Each line from the one containing "Screen dimensions: 900x523" to the last line of the listing below is to be duplicated exactly, and no picture is to be carried over.

# # #

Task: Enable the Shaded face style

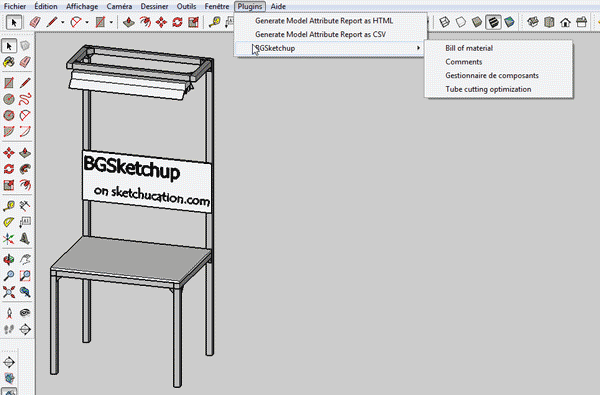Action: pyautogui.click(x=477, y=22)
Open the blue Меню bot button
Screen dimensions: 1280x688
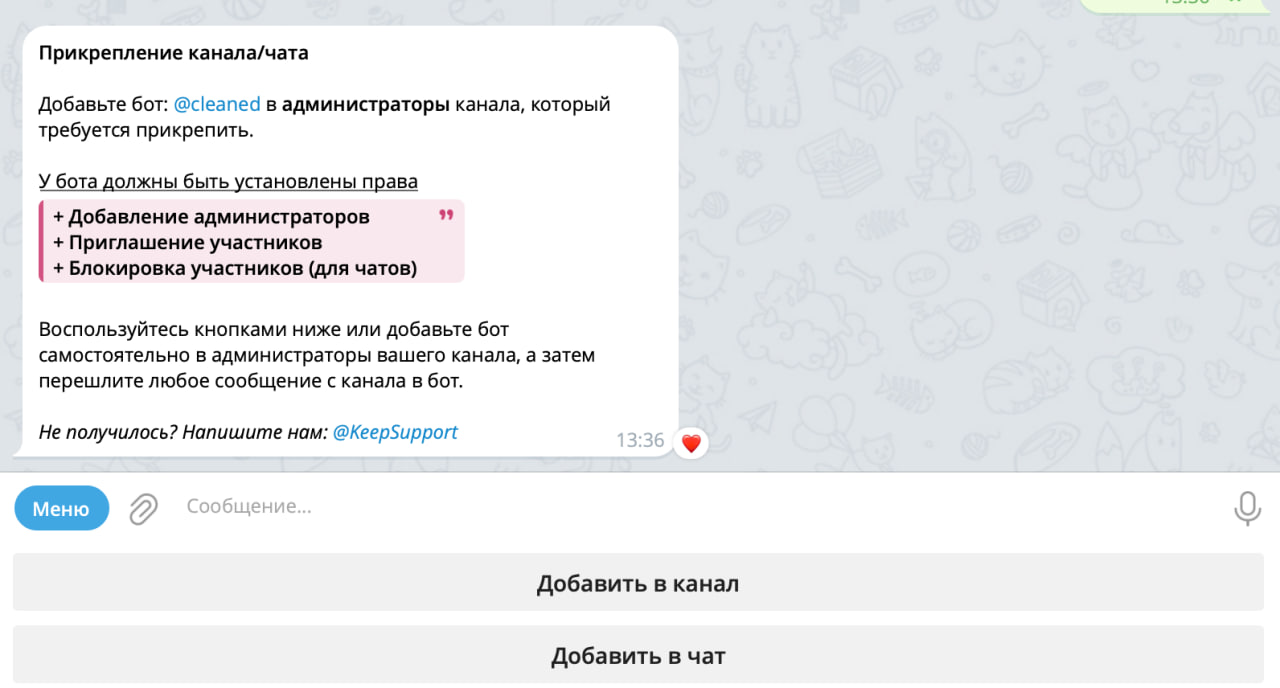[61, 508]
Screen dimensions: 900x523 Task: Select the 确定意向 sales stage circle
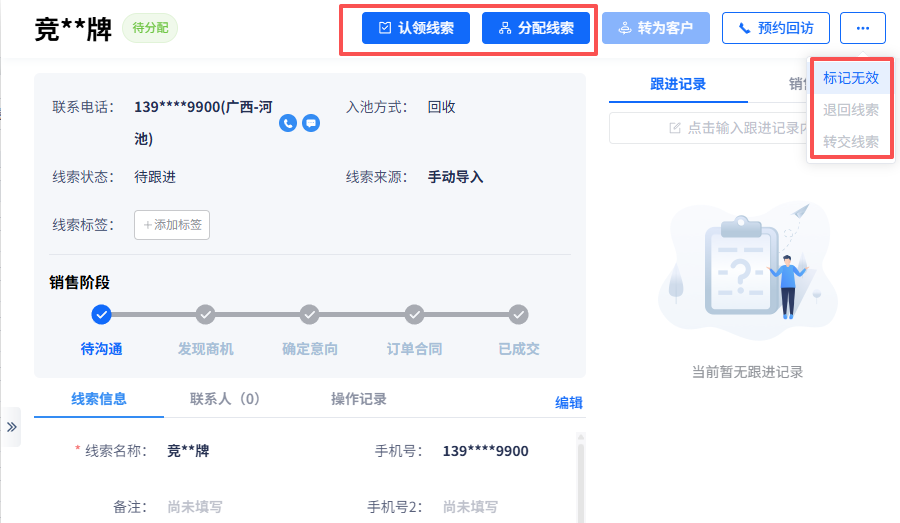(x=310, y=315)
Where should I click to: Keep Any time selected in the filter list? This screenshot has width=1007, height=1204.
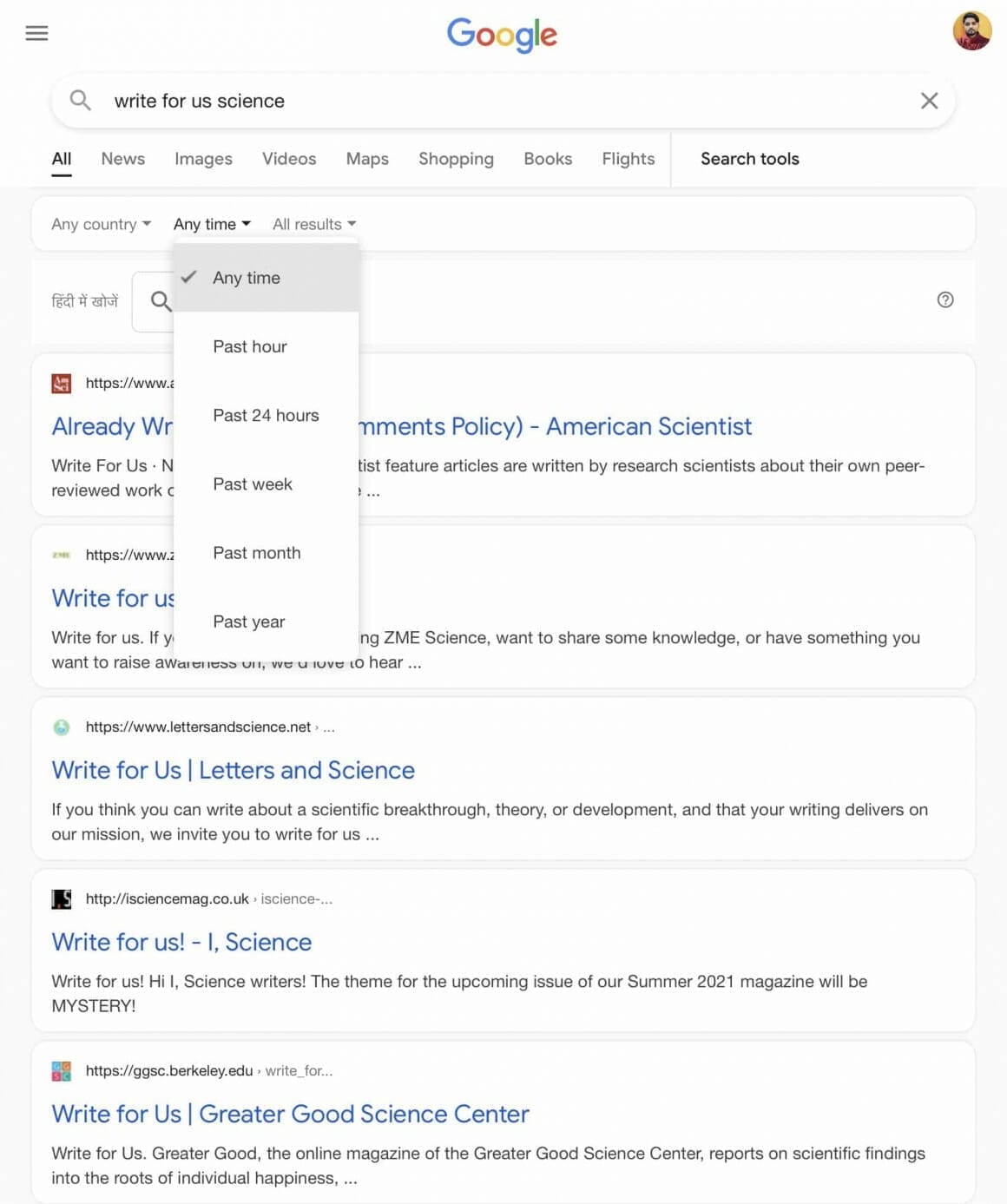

# # #

* RESPONSE FOR THIS EXERCISE *
Screen dimensions: 900x523 Task: Select the 确定意向 sales stage circle
(x=310, y=315)
Where should I click to: Keep Any time selected in the filter list? This screenshot has width=1007, height=1204.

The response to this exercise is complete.